L’aventure sucrée de Nicoll, d’Arnaud et d’Antoine commence pourtant près de deux ans plus tôt, lors des préparations pour la Coupe d’Europe. Pour la dernière étape qualificative avant la Coupe du monde, la Suisse n’est représentée que par deux pâtissiers: Nicoll Notter et Jean-Sébastien Guinet. Les deux s’arrachent et remportent la première place, suivis de près par la Russie. Il faut donc embaucher un troisième candidat pour la finale… et remplacer Jean-Sébastien. Patrick cherche, cherche et se creuse la tête, mais c’est difficile: «Le problème, en Suisse, c’est qu’il y a peu de pâtissiers et pâtissières qui sont prêts à se lancer dans une telle aventure et à y consacrer autant de temps et d’énergie.» Il convainc finalement Antoine, l’un de ses employés, et Arnaud, chef pâtissier dans un palace lausannois. Initialement prévue en janvier 2021, la finale est reportée à deux reprises à cause de la situation sanitaire. L’événement arrêté à fin septembre, les trois acolytes commencent alors à réfléchir à leur plan de jeu.

Un plan de jeu qui doit être très précis et s’accorder exactement au règlement du concours.
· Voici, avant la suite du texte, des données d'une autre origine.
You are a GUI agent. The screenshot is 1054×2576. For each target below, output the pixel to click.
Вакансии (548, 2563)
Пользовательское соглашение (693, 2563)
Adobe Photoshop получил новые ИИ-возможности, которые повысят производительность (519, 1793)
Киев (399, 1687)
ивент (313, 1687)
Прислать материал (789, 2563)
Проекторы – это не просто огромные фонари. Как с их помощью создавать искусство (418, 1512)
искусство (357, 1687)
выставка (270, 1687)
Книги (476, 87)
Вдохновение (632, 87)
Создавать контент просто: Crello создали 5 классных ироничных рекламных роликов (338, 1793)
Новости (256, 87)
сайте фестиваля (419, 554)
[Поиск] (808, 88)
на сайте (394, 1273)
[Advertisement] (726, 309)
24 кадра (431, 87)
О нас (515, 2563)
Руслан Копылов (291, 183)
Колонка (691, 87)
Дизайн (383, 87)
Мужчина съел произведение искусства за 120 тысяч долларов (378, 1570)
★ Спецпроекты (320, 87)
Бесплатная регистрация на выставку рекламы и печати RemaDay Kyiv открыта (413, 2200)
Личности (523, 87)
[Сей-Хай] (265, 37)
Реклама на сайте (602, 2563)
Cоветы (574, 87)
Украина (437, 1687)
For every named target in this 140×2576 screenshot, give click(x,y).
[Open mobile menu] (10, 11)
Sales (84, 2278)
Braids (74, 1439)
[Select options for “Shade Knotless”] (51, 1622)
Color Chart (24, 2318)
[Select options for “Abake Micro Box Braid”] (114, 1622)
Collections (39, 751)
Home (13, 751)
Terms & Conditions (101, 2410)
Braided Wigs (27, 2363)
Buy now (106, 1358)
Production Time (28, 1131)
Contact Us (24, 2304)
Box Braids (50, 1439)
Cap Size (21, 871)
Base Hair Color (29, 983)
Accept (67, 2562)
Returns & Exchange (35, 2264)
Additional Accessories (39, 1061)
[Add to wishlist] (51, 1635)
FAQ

Car si son nouveau comité d’organisation a décidé qu’il n’y aurait plus qu’un thème unique pour toutes les équipes, plusieurs contraintes sont imposées sur les différents éléments (dimensions et techniques utilisées sur les pièces en sucre et en chocolat, obligation d’un entremets au chocolat et d’un glacé, dessert de restaurant…).

En 2021, les candidats doivent tourner autour de la phrase: «Tout art est imitation de la nature.» Les Suisses, d’abord partis sur des idées «trop classiques» selon eux, changent rapidement de projet pour revisiter le terroir régional et le lien entre la terre et la table. Les idées deviennent des croquis, les croquis des essais, les essais des recettes… Une réflexion générale qui mène à huit épreuves à blanc, lors desquelles chaque détail est analysé et revu.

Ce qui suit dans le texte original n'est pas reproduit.